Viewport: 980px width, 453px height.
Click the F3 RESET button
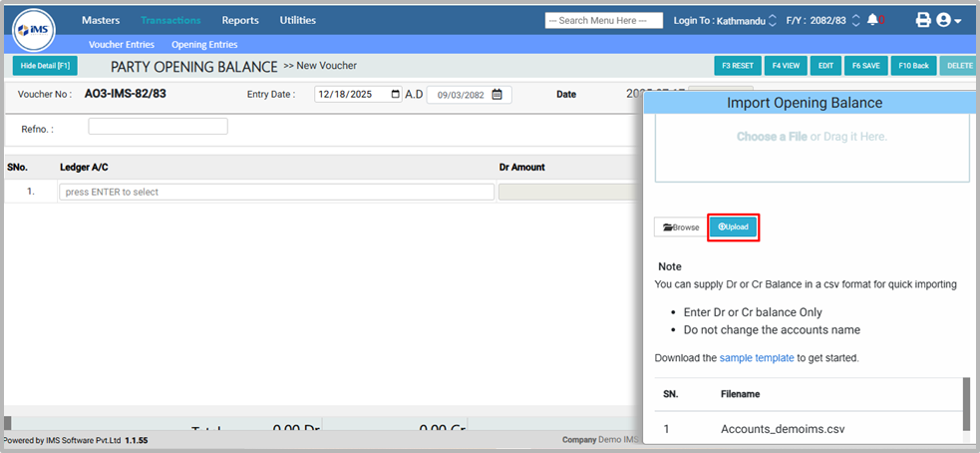click(738, 66)
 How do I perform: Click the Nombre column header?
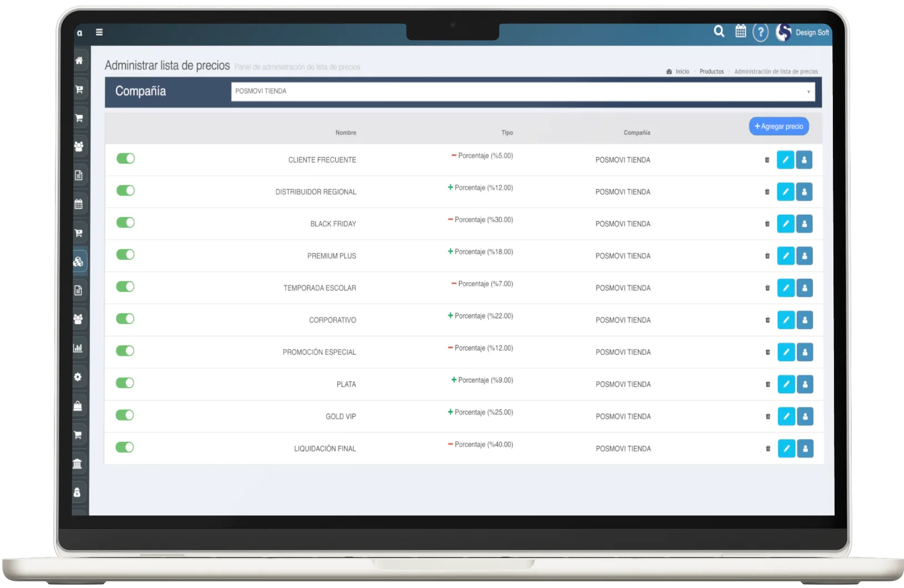click(x=346, y=133)
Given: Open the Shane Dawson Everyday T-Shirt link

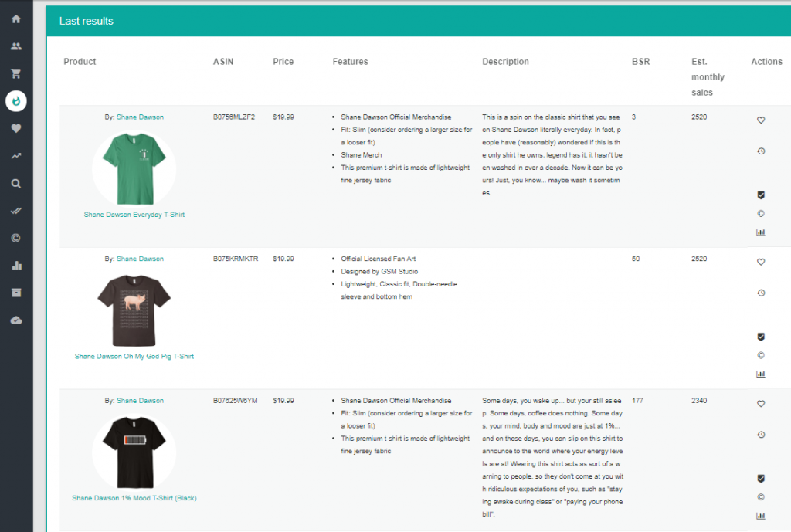Looking at the screenshot, I should (134, 214).
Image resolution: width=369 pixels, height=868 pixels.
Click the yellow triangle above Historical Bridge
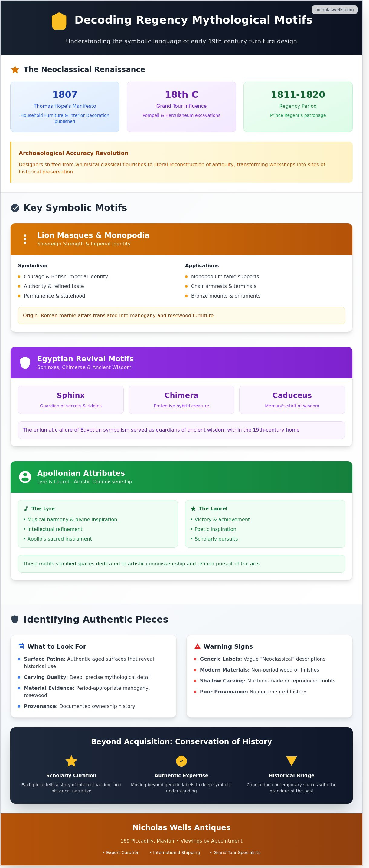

▶ _Try it_
The whole listing is to be retyped exactly, with its pictures removed.

▶ _Answer area_
Viewport: 980px width, 453px height.
Click the F3 RESET button
click(738, 66)
 How do I perform: Click the Nombre column header?
click(x=346, y=133)
Given: Open the Shane Dawson Everyday T-Shirt link

Looking at the screenshot, I should (134, 214).
Image resolution: width=369 pixels, height=868 pixels.
Click the yellow triangle above Historical Bridge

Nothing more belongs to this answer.